夕飯を食べ終えたあとそれぞれ部屋に戻り、なんとなくボヤ〜っとニュース番組を見る。
12時も過ぎ、バスルームへと向かった。
いつも、寝る前ギリギリに風呂に入る。
誰かが突然尋ねて来たとき、地毛だと対応できないから。
はぁ。やっぱり寮暮らしだと面倒くさい。
風呂から出て、髪の毛も半乾きのままベッドに寝転がり天井を見つめる。
明日…街に行かなきゃな。
ふと前回街に行った時のことを思い出し、顔をしかめた。
リュウと会った日から2日後、俺はいつものように客に買われ、体を提供した。
ゴム5個を買った客は結局3個しか使わず、俺にとってラッキーな結果に終わった。
なのに…。
「……。」
眉間にシワが寄る。
あの時、思ったこと。
そんなことを思った自分を殴ってやりたい。
今までそんな事を思ったことはなかった。
どこか淡泊だった俺は、客さえイけば正直自分のことはどうでもよかったのに。
その日の客も、自分本意なセックスをする奴だった。
出すだけ出し、もう出来ない…と残りの2個をもったいなさそうに見つめていた。
いつもなら、客がシャワーを浴びるのを待っていたりする。客より早く部屋を出るのはあまり好ましくないから。

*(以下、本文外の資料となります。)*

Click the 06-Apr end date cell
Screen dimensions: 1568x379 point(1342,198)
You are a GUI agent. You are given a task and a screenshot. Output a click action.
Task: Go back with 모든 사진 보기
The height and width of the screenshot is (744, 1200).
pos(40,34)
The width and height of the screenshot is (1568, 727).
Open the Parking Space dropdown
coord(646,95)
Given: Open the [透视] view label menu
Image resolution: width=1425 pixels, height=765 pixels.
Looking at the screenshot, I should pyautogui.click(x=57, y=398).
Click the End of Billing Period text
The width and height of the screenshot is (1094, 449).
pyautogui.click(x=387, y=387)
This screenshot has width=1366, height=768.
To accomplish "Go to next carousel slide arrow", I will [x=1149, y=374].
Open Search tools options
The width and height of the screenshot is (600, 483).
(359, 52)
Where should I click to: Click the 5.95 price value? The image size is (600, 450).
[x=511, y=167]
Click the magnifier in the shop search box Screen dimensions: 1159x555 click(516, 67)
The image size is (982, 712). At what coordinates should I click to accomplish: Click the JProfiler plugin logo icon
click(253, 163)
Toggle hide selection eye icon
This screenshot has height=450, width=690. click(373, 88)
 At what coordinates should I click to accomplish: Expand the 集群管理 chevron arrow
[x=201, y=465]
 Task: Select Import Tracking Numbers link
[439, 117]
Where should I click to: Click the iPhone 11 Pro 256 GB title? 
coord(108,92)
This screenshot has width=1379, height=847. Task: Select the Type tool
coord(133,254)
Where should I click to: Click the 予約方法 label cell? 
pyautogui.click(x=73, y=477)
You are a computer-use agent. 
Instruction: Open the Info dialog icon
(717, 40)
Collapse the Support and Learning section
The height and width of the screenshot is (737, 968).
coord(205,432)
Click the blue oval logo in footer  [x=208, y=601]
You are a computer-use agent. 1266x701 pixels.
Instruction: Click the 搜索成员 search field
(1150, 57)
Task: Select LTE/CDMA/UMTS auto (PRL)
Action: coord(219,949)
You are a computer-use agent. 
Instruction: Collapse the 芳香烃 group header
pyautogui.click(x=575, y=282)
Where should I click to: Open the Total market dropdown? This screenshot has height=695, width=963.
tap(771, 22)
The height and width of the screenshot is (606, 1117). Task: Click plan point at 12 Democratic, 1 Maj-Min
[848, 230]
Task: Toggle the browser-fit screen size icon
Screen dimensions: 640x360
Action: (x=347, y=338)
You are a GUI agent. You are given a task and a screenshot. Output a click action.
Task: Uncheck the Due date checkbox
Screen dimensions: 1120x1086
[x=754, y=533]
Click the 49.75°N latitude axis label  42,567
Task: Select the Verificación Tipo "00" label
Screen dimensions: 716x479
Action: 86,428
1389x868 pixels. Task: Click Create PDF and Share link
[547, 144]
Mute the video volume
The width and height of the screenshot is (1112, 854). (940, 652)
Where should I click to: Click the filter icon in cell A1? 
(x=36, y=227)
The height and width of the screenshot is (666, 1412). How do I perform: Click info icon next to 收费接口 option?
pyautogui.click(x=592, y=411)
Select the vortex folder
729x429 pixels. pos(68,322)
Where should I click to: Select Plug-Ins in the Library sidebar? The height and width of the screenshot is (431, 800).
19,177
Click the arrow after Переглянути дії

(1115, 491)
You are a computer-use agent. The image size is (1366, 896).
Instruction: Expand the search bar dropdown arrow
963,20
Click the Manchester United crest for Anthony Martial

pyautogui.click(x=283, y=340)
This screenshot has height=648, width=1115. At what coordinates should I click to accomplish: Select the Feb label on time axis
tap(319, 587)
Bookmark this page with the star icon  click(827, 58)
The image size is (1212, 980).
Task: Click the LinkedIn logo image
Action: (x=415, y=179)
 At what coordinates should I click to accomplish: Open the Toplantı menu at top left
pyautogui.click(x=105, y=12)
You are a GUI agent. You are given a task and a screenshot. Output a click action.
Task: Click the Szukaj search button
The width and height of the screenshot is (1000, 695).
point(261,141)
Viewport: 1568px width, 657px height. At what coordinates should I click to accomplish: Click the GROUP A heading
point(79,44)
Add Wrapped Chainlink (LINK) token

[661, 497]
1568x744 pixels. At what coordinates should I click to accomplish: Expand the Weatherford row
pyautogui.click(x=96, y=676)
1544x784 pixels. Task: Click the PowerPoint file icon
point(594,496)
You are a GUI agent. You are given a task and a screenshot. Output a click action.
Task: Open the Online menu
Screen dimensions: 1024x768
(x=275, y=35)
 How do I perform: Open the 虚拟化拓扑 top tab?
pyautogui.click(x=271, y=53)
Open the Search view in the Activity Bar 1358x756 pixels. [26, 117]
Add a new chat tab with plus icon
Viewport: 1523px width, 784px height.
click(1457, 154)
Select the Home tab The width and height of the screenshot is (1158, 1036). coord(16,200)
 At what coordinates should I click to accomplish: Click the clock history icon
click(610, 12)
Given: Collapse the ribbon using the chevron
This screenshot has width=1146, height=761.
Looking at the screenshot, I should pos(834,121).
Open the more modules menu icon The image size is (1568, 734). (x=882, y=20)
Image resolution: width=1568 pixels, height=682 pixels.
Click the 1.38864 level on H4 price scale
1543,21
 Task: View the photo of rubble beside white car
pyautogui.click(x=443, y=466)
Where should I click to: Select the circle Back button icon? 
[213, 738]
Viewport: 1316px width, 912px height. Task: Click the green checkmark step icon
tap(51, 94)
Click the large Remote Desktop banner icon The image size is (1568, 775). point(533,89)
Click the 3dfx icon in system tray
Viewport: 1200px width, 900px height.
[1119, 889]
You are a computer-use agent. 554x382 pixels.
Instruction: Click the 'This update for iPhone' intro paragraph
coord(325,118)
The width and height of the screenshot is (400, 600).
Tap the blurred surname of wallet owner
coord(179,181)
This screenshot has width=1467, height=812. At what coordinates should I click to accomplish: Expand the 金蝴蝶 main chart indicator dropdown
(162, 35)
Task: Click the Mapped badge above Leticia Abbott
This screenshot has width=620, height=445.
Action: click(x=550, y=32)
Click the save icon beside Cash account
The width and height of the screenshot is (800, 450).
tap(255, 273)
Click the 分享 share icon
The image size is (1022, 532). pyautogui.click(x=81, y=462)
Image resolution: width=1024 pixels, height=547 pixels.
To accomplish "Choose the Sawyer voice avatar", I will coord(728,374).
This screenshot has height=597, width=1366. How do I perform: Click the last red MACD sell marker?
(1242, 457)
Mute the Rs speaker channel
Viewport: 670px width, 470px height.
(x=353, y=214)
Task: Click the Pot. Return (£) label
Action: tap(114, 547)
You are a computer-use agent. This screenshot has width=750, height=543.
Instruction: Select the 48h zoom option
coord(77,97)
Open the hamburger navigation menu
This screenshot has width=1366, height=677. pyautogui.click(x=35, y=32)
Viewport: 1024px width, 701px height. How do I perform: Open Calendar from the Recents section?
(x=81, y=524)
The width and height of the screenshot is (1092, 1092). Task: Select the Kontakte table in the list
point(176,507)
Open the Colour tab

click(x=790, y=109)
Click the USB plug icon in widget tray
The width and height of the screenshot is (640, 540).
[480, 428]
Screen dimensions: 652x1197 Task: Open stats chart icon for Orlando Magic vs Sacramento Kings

だけど、心の中に浮かんだ感情に戸惑った俺は、客に先に出ると伝えホテルを出た。
真吾さんの所へ向かう間、戸惑いとは別にイライラが込み上げる。
俺は、さっき、何を思った?
今までそんな事、思わなかったはずだ。
なんで──…¨足りない¨だなんて、思ったんだ…!
クソっ、なんだよ足りないって。淫乱か?俺は。
快楽の為に売りをやっているわけじゃない。なのに──。
アイツに会ってからの俺は、変だ。
その日も結局、真吾さんの店に着くと挨拶もそこそこに2階へ上がった。
そんな俺に真吾さんも、中にいたメンツも、特に声をかけてこなかった。
朝起きると、真吾さんはいつものようにココアを入れてくれた。
とくに会話もなく、俺はいつもより早くココアを飲みほし店を後にした。